Se acaban de hacer públicos a través de los medios de comunicación los datos de un estudio sobre las bibliotecas, que habrá que esperar a leer entero, realizado por la Fundación Germán Sánchez Ruipérez y que abarca del año 2001 al 2005.
Los datos, que parecen ser optimistas no parecen guardar excesiva relación con otros que facilita el INE que, por cierto, facilita ya datos del 2006. Es cierto que parecen aumentar los usuarios absolutos y el número de préstamos absolutos, pero un análisis un poco más fino quizás nos permita ver otras cosas, por lo menos en los datos del INE.
Resaltaré dos datos, usuarios y préstamo, que utilicé durante este año para un curso.
En relación a los usuarios no niego que hayan aumentado. sería como negar que la población española también ha crecido, pero, por lo menos en los datos del INE, lo que no parecen aumentar es el número de usuarios por 100.000 habitantes que es lo que nos puede dar una tasa real de crecimiento en la población española. es decir: no nos vale el más, sino el más en relación al volumen global de la población y este dato no parece haber aumentado: 33.972 en el 2.000 y 33.808 en el 2006. Con mucha variación en función de las distintas Comunidades Autónomas. ¿Reflejo quizás de las distintas políticas llevadas adelante?
(Si pincháis sobre las imágenes las veréis en grande)

Si nos fijamos ahora en los préstamos podemos ver que éstos sí que han aumentado. Algo lógico si hay más usuarios absolutos, más número de los mismos.
Pero cuál es la tendencia clara al aumento en préstamo, qué es lo que está cambiando realmente la tendencia. ¿Los libros? ¿Los documentos sonoros? ¿Los audiovisuales?

————————

§ **Actividades propuestas**:
• 1. Copia sin cambios el pasaje del texto sobre las bibliotecas que comienza con "Resaltaré dos datos, usuarios" y continúa hasta "veréis en grande)".
• 2. Enumera los tipos de material que se mencionan en el último párrafo del texto sobre las bibliotecas.

§ **Datos sin procesar**:
————————

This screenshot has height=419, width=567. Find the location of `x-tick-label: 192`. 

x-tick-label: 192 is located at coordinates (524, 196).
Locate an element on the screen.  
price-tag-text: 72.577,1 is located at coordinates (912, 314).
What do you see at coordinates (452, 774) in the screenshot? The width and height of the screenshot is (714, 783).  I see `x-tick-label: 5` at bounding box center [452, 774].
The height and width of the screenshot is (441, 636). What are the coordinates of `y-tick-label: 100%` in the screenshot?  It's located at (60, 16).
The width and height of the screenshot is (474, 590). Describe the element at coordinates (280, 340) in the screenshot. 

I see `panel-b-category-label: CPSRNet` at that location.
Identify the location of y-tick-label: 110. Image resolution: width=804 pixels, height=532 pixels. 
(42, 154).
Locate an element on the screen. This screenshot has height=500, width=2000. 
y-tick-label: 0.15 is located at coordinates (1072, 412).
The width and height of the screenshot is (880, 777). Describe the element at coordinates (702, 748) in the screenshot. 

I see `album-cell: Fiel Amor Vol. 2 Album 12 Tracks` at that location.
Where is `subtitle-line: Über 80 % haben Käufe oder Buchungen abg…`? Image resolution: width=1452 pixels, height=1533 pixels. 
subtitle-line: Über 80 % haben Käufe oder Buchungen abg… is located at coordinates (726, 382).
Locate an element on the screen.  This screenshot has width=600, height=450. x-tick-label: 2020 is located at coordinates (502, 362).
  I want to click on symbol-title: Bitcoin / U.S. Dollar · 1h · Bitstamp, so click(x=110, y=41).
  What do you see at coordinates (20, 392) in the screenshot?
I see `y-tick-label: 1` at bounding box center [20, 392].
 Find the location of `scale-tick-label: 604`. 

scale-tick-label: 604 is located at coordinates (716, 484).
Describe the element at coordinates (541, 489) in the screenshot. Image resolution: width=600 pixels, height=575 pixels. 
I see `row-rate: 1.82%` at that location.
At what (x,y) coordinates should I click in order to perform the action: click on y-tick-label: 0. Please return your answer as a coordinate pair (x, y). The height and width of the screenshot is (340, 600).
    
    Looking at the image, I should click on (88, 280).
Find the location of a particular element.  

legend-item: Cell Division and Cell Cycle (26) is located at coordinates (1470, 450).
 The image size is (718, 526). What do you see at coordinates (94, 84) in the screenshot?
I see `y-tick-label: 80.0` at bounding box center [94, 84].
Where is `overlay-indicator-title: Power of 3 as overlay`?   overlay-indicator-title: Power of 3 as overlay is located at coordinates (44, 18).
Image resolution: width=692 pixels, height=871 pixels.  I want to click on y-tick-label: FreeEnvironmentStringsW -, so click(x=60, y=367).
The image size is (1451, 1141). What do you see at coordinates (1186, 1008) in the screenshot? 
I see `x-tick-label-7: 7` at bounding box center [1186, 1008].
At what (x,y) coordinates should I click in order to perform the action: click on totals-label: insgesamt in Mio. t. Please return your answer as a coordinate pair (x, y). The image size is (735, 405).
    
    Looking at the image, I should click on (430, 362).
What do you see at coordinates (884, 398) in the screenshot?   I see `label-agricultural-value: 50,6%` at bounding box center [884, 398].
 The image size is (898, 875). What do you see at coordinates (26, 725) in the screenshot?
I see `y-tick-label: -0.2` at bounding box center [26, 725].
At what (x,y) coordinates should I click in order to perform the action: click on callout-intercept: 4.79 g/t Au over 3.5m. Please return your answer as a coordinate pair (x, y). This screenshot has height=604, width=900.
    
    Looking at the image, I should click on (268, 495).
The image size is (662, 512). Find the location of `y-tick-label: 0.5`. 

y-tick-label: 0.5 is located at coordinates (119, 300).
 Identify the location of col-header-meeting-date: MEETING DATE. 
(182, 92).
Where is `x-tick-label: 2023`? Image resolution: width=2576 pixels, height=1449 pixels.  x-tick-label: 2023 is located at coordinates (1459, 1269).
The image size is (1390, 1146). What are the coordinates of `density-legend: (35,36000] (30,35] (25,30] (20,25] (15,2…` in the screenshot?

————————

§ **Soluciones numeradas**:
• 1.
Resaltaré dos datos, usuarios y préstamo, que utilicé durante este año para un curso.
En relación a los usuarios no niego que hayan aumentado. sería como negar que la población española también ha crecido, pero, por lo menos en los datos del INE, lo que no parecen aumentar es el número de usuarios por 100.000 habitantes que es lo que nos puede dar una tasa real de crecimiento en la población española. es decir: no nos vale el más, sino el más en relación al volumen global de la población y este dato no parece haber aumentado: 33.972 en el 2.000 y 33.808 en el 2006. Con mucha variación en función de las distintas Comunidades Autónomas. ¿Reflejo quizás de las distintas políticas llevadas adelante?
(Si pincháis sobre las imágenes las veréis en grande)

• 2. Libros, documentos sonoros y audiovisuales.